Your objective> Would you copy each line of the records that includes the word "computer"?

───── Excerpted data

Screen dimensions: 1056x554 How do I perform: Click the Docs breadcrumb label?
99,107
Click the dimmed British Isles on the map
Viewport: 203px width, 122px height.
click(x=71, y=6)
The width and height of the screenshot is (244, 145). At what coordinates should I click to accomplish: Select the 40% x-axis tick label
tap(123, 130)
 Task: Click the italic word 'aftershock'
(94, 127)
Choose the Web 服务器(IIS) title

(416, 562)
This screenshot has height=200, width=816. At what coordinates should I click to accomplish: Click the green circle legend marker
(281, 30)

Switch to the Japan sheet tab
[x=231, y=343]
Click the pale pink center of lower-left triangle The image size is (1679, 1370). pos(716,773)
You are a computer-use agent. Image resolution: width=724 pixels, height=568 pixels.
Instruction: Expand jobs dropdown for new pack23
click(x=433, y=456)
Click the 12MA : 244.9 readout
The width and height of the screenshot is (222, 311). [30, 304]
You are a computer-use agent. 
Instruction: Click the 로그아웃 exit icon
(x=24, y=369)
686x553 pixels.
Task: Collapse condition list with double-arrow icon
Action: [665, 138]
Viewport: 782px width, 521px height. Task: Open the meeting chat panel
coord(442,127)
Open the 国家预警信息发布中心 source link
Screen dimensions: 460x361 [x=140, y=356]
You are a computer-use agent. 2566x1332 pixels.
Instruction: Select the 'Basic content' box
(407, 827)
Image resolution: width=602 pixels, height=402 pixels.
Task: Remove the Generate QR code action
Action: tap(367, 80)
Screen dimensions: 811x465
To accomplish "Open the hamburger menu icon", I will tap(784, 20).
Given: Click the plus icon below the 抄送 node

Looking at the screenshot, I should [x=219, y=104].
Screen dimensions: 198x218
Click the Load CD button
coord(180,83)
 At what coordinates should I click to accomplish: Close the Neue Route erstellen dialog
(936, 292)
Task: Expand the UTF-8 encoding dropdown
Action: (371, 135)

──────────

Exercise response>
You are a computer-use agent. Image resolution: width=724 pixels, height=568 pixels.
You are a computer-use agent. 
You are a computer-use agent. 2566x1332 pixels.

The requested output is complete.